- PROBLEM
Return only the line that contains "Task: Follow the create topic here link" and each line after it, through the last line of the data below, copied exactly.

- EXERCISE MATERIAL
-------

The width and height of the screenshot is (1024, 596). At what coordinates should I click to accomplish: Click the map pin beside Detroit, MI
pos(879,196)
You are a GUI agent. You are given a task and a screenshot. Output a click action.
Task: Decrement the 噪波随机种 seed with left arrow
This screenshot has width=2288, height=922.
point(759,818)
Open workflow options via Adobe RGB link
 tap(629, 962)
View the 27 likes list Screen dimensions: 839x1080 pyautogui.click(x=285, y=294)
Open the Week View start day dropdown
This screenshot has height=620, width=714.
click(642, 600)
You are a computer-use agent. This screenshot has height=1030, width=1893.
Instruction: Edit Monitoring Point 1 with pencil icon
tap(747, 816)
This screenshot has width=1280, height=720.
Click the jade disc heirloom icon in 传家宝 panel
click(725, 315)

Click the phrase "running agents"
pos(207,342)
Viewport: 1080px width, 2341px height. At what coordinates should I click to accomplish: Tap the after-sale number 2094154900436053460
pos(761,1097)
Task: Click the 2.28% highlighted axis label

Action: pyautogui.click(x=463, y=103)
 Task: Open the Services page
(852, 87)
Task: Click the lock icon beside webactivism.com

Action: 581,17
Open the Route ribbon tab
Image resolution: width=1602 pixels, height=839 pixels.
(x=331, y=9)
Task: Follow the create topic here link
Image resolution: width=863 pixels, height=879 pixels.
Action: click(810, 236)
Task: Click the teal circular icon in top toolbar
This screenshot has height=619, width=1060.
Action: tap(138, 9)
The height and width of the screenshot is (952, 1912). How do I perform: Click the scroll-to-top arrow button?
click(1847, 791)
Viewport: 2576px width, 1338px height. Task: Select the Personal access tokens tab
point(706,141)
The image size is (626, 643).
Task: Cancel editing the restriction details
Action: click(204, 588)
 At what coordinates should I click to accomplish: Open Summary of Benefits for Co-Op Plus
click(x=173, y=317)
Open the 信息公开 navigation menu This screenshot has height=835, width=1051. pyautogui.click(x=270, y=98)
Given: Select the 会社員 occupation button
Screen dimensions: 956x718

-------

- RESPONSE
Task: Follow the create topic here link
Image resolution: width=863 pixels, height=879 pixels.
Action: click(810, 236)
Task: Click the teal circular icon in top toolbar
This screenshot has height=619, width=1060.
Action: tap(138, 9)
The height and width of the screenshot is (952, 1912). How do I perform: Click the scroll-to-top arrow button?
click(1847, 791)
Viewport: 2576px width, 1338px height. Task: Select the Personal access tokens tab
point(706,141)
The image size is (626, 643).
Task: Cancel editing the restriction details
Action: click(204, 588)
 At what coordinates should I click to accomplish: Open Summary of Benefits for Co-Op Plus
click(x=173, y=317)
Open the 信息公开 navigation menu This screenshot has height=835, width=1051. pyautogui.click(x=270, y=98)
Given: Select the 会社員 occupation button
Screen dimensions: 956x718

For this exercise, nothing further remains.